There was a song on the radio by the Little River Band called 'The Lonesome Loser' while I was going through that difficult but magical time when boys start noticing curves and puffy lips. "Have you heard about the lonesome loser?" it taunted, "Beaten by the queen of hearts every time. Have you heard about the lonesome loser? He's a loser but still keeps on tryin'." It wasn't a great song, and certainly not very memorable, but those lyrics are seared into my brain because I swear that stupid band was describing my love life.
My first real crush was a cowgirl by the name of 'Betty Joe'. (I never experienced anything beyond a crush until my mid-twenties, but I have so many sob stories before then that I have to share at least one!) Betty Joe was a horse riding goddess with blonde hair and blue eyes. She wore cowboy boots, a cowboy hat, and had a butt inside those tight denim jeans that would make any boy entering puberty turn to mush. I met her the same year my brother introduced me to pot. We bought our 'farm' from her father. The first time I met her was when she and her father were taking my father and I on a horse-back tour of the 90 acres where I would soon grow the best homegrown marijuana in the area.
The two parents rode horses. Betty Joe took her favorite barrel racing pony, which was nearly the size of a horse, while I got stuck riding 'Sandy'. Sandy was a short, fat brown pony that was "unusually small for her breed." When I sat on this sausage of a pony, my legs stuck straight out and the stirrups flopped around, much like my head, as Sandy bounced along. Think a thirteen-year-old Sancho Panza and you get the picture.
The land we explored was old strip-mining land, full of steep hills, and scrub trees. After about an hour of traversing through dense underbrush, we started down a very steep hill. Suddenly, my saddle began moving faster than Sandy. It slid up her neck, while I continued on over her head and into the butt of Betty Joe's father's horse. The offended mare promptly bucked him off, while I landed safely in a patch of briers.
Mr. Horse-goddess stood up and dusted himself off, while my father and the girl of my dreams nearly wet themselves with laughter. I looked up and saw that Sandy was now wearing her saddle across her round chest like a Victoria's Secret leather bustier. For the next ten minutes, they all had a good time chuckling and cracking jokes, while I sat and dug all of the briers out of my hair and clothes. They said that it was because of Sandy's girth and her gate, (the saddle had come loose on it's own) but I've often wondered if I had been set-up for a fall.

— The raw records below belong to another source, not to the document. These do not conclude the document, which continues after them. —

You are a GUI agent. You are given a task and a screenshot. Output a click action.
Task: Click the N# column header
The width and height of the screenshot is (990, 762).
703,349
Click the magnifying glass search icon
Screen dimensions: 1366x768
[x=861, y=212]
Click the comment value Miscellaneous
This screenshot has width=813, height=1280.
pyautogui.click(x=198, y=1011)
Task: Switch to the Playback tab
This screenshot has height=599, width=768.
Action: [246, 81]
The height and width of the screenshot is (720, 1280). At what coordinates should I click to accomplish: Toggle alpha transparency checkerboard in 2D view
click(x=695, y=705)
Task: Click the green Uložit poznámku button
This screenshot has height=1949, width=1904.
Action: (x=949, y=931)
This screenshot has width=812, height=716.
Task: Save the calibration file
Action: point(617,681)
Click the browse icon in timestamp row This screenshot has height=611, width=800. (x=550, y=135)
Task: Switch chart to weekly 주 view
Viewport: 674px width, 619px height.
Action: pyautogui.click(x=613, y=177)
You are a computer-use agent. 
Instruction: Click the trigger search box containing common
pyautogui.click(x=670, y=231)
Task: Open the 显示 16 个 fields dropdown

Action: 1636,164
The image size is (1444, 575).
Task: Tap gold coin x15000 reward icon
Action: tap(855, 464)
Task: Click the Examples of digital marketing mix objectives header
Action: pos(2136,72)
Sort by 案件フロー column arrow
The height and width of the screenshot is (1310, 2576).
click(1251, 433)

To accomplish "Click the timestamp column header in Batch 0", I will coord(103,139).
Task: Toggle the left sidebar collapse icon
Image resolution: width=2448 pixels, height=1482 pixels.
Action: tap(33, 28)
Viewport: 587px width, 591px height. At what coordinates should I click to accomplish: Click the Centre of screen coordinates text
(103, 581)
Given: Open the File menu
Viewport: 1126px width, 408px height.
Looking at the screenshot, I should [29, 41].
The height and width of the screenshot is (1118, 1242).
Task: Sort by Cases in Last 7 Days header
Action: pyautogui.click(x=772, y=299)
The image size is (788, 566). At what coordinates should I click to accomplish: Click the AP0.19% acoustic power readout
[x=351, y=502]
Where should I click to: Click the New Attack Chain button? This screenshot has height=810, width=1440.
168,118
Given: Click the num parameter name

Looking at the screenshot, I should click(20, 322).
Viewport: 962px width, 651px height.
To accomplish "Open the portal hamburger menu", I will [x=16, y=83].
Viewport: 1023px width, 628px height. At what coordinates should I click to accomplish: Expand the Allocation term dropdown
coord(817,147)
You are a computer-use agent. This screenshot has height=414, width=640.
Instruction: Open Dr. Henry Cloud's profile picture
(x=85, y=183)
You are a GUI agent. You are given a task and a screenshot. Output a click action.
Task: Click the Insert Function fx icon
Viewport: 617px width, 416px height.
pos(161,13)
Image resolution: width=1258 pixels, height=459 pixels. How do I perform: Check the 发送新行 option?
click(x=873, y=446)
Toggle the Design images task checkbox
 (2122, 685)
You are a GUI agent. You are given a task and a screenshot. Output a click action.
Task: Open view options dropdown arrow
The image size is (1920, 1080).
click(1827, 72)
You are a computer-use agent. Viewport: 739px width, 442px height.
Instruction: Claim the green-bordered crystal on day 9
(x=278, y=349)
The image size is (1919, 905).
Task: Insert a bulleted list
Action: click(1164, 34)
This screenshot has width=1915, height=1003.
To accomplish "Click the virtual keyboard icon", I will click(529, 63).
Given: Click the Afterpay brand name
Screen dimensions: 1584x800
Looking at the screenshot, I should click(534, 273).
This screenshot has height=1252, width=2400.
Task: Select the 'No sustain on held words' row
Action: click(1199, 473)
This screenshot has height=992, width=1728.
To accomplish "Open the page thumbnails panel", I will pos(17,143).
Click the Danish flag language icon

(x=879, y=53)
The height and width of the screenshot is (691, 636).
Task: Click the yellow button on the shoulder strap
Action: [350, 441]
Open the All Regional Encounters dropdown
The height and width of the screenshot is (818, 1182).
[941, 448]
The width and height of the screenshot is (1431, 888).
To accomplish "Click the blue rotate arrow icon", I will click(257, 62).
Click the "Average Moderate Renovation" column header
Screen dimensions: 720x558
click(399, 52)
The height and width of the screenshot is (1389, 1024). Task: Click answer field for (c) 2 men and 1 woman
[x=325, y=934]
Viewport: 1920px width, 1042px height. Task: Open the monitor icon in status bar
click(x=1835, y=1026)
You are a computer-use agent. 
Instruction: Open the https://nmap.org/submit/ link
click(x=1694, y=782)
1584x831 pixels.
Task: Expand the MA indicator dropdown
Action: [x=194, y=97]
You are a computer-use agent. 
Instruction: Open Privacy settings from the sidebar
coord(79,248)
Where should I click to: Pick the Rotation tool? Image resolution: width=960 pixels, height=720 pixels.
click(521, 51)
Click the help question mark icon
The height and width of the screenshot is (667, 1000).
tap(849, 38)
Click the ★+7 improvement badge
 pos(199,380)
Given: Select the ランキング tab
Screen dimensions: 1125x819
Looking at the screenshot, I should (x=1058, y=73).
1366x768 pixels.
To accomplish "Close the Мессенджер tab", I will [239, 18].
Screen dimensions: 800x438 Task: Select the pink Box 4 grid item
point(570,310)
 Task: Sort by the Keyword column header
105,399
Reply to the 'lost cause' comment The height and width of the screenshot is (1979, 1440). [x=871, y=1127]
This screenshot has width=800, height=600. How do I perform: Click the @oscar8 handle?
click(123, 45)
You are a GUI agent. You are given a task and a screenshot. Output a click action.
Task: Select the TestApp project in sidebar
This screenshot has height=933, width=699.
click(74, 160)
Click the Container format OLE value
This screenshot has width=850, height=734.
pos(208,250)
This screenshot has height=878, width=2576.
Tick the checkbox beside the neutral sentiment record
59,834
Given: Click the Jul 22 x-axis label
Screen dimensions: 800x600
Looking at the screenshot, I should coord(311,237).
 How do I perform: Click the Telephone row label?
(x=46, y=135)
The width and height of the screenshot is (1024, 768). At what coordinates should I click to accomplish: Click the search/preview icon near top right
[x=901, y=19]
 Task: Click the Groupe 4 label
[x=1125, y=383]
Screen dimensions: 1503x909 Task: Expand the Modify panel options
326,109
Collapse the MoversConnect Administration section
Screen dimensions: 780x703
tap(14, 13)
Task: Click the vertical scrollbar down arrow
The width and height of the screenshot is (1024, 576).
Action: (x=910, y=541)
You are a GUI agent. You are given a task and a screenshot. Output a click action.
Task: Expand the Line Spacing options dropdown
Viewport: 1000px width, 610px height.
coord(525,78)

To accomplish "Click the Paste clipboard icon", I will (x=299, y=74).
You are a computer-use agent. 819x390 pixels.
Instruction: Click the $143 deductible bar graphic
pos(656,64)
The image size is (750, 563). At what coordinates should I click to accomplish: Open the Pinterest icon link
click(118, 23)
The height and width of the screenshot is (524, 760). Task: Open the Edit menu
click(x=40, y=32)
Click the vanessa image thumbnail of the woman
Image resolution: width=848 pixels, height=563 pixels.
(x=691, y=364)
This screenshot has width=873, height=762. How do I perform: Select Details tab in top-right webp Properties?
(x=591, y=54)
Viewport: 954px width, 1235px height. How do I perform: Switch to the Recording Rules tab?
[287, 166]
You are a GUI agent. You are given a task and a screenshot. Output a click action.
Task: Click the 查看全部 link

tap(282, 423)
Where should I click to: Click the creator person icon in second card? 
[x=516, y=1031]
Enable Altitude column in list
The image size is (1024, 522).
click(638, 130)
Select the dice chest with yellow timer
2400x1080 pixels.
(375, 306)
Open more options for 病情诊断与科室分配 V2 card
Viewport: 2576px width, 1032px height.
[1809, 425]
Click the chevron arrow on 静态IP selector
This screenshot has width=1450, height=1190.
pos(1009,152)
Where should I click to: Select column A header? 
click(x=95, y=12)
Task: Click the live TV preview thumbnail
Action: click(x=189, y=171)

It was Betty Joe who had saddled my steed.
I didn't let a little thing like mortifying embarrassment stop me. I continued to pursue those jeans for at least another year. I even wormed my way into a friendship with the horse-goddess (it helped that we bought all but one of their horses). But, a girl like Betty Joe could have her choice of any of the farm-fed teen-age boys in the area, and a skinny little city-boy like me never stood a chance. I ended up sitting for hours at a time, while I listened on the phone to her complain about how all of her boyfriends only wanted to get in her pants. I suppose I should have been a better friend, and helped her through those times, but I was as hormone driven as the guys she was dating, which made me start to regret ever offering up my ear. She went on to drop out of school to have a baby at sixteen and I went on to have my heart ripped out by several other girls. But I will never forget the horse-goddess and how a fat little pony gave me a lesson in humiliation.